Stated exercise:
Reproduce each of the entries below word for word, omitting the pictures.

Entries:

______

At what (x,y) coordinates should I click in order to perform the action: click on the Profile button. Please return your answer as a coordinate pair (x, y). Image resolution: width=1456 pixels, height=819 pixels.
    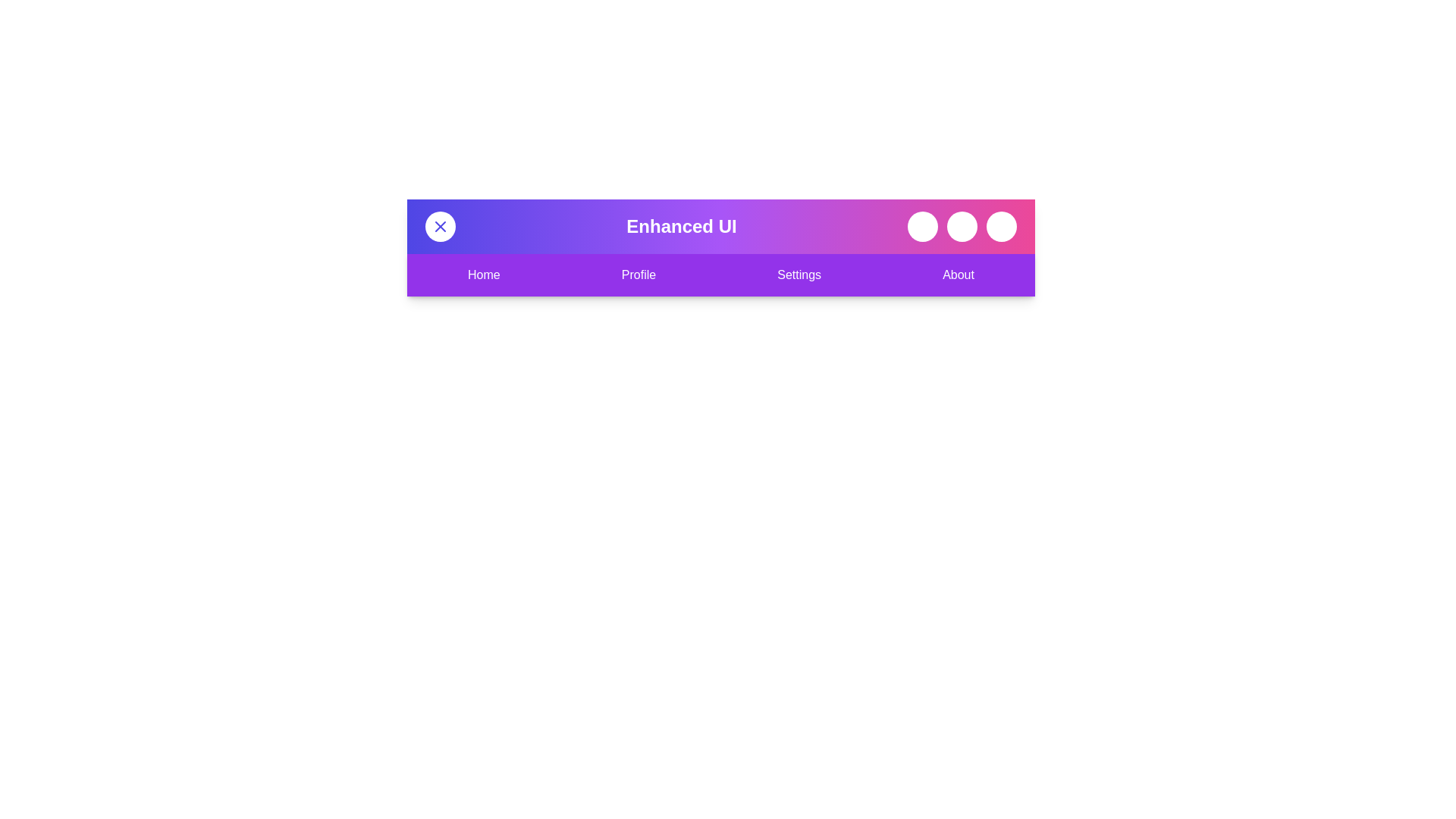
    Looking at the image, I should click on (638, 275).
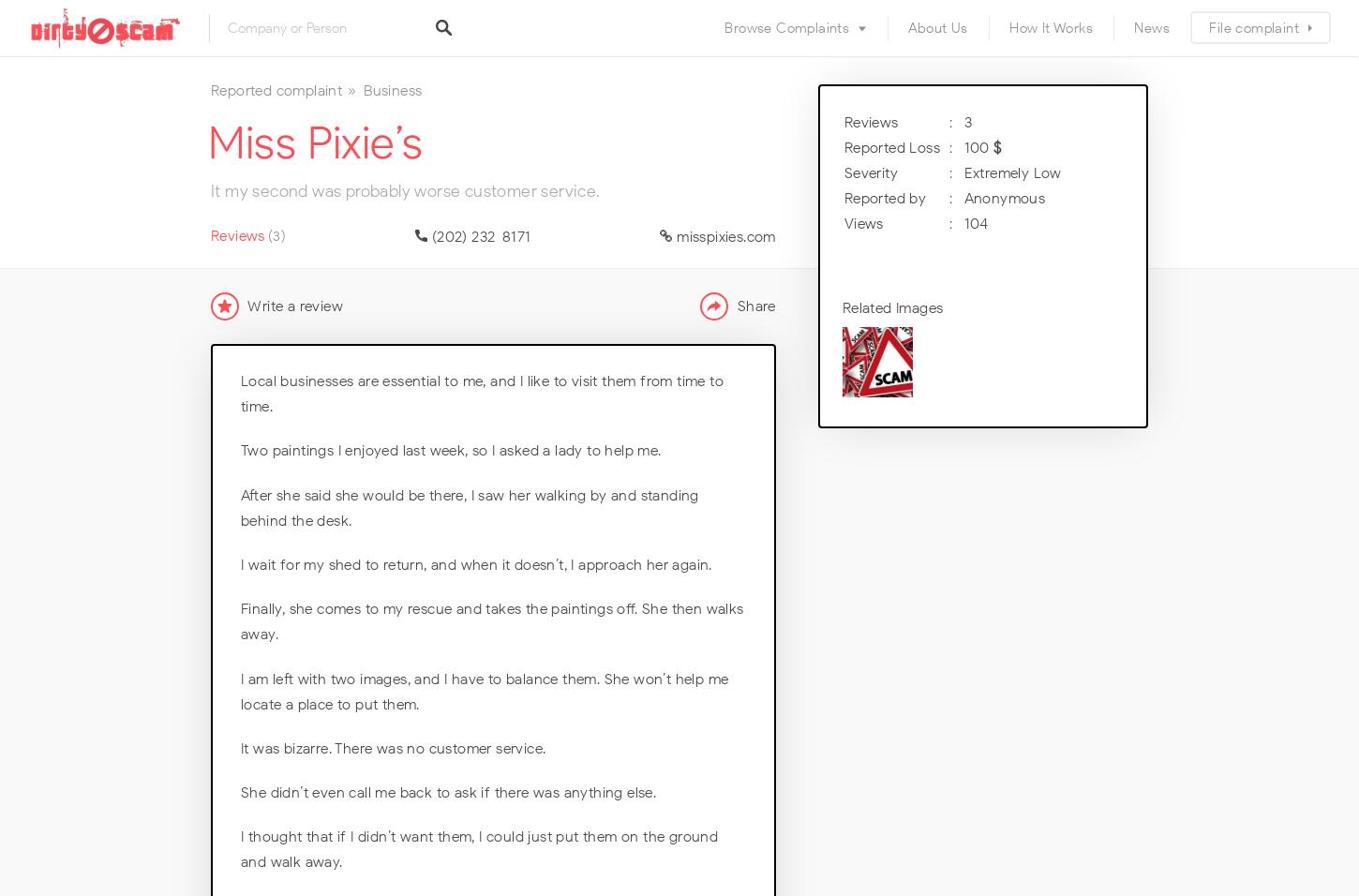 Image resolution: width=1359 pixels, height=896 pixels. What do you see at coordinates (479, 849) in the screenshot?
I see `'I thought that if I didn’t want them, I could just put them on the ground and walk away.'` at bounding box center [479, 849].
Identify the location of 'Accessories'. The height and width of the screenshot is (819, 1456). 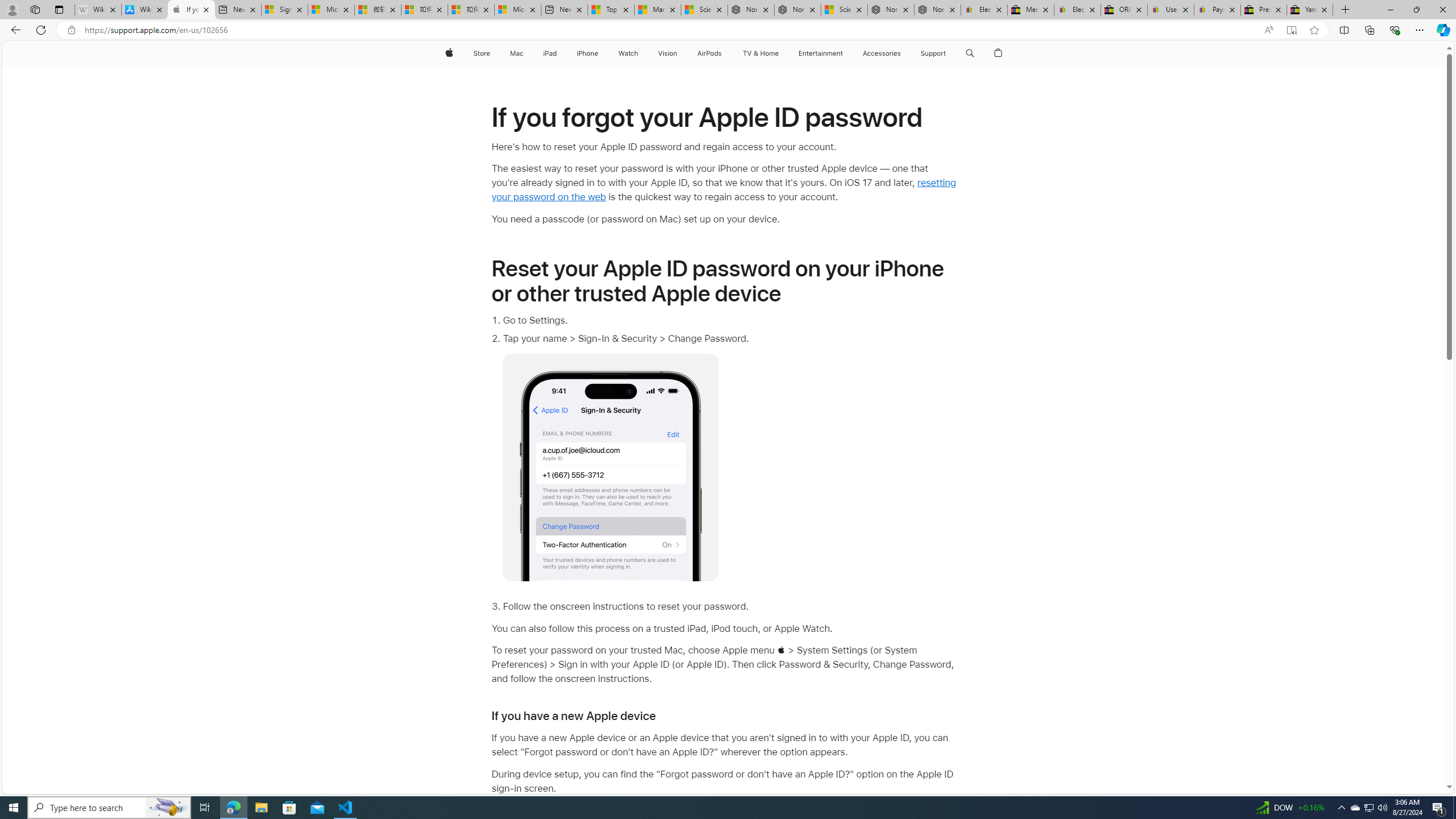
(881, 53).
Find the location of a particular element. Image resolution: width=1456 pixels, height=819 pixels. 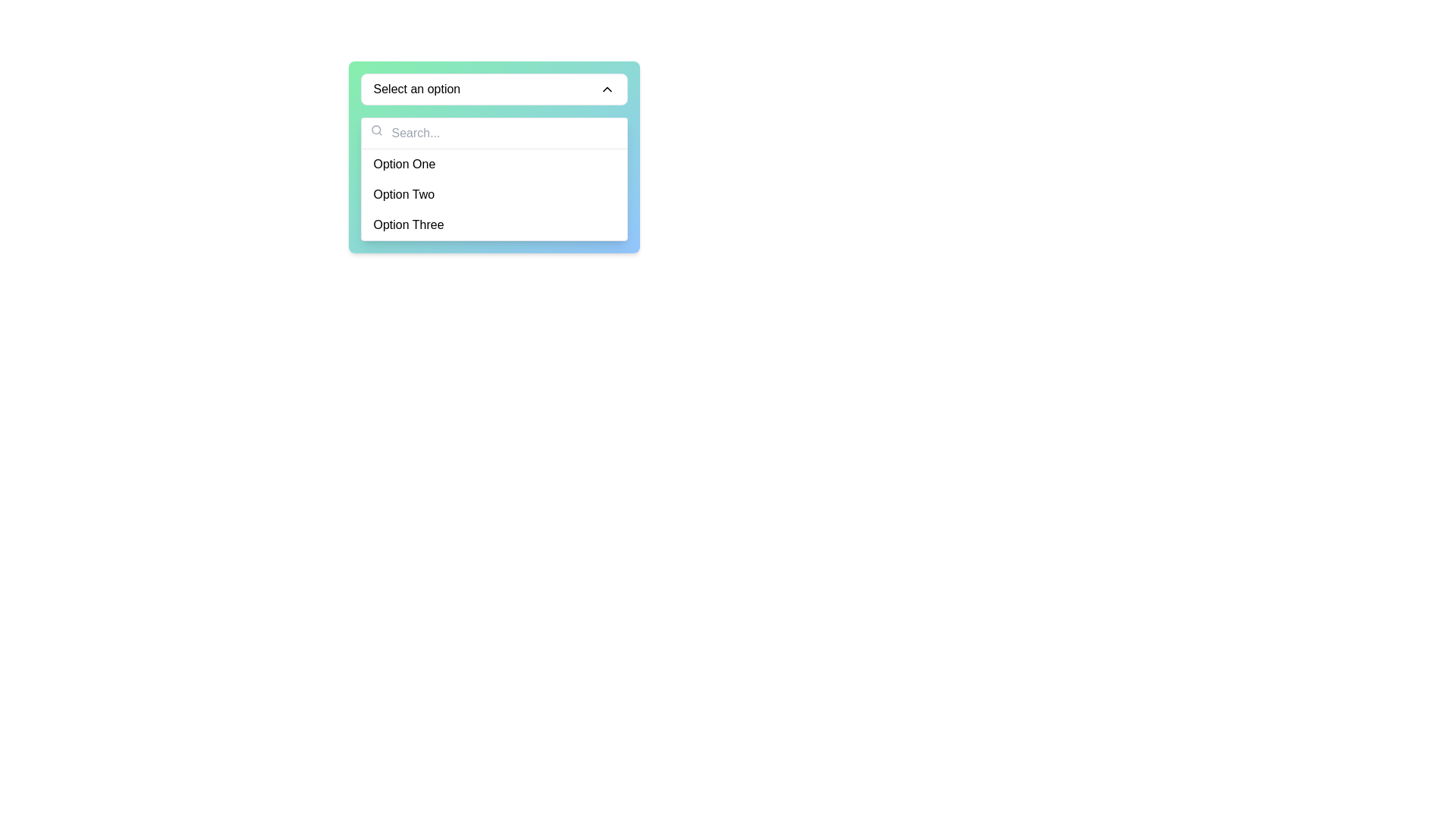

the dropdown menu option is located at coordinates (494, 178).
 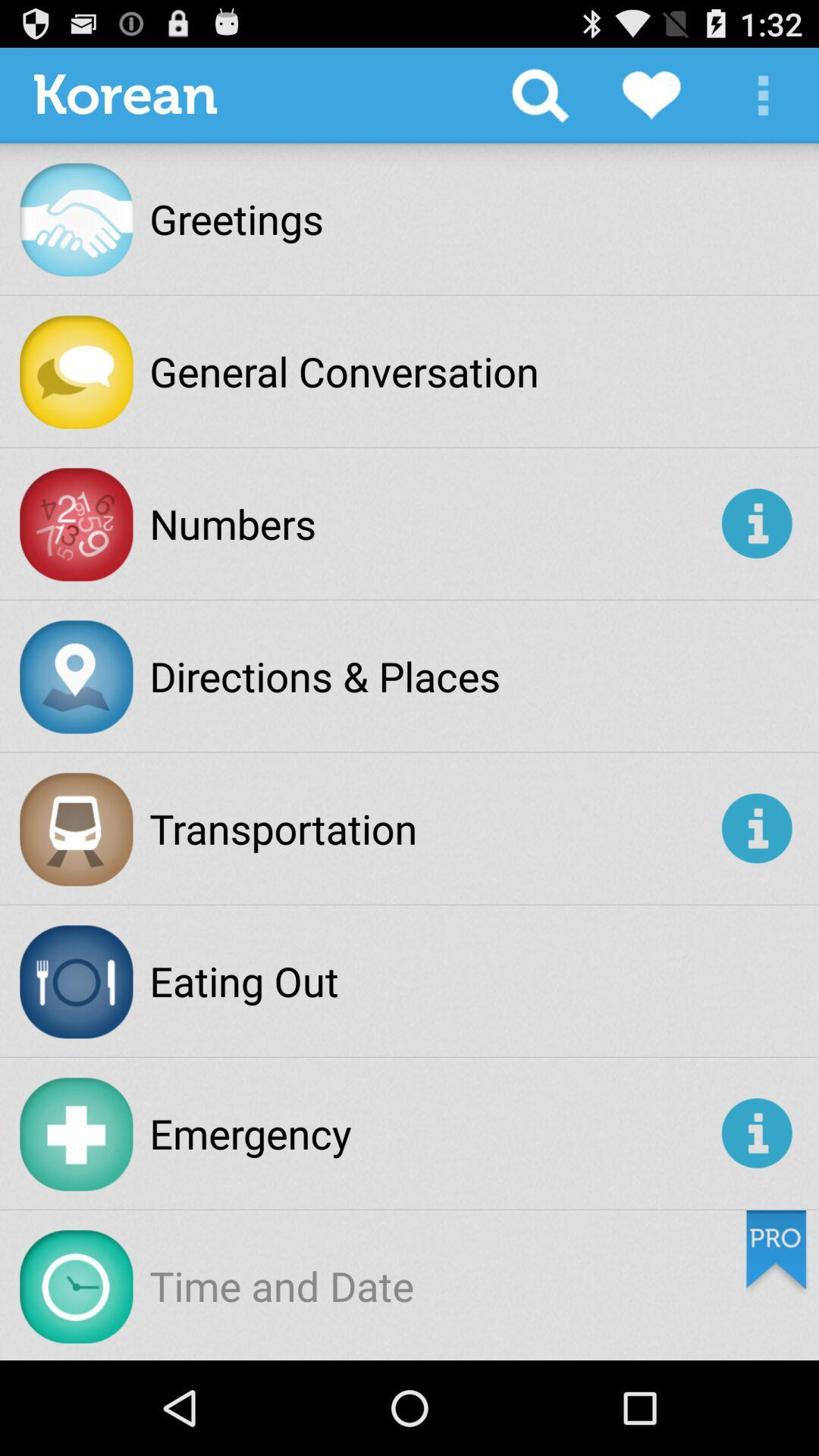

______

Written reply:
At what (x,y) coordinates should I click in order to perform the action: click on the Profile button. Please return your answer as a coordinate pair (x, y). Image resolution: width=1456 pixels, height=819 pixels.
    Looking at the image, I should click on (638, 275).
 Image resolution: width=1359 pixels, height=896 pixels. What do you see at coordinates (479, 849) in the screenshot?
I see `'I thought that if I didn’t want them, I could just put them on the ground and walk away.'` at bounding box center [479, 849].
Identify the location of 'Accessories'. The height and width of the screenshot is (819, 1456). 
(881, 53).
Find the location of a particular element. Image resolution: width=1456 pixels, height=819 pixels. 

the dropdown menu option is located at coordinates (494, 178).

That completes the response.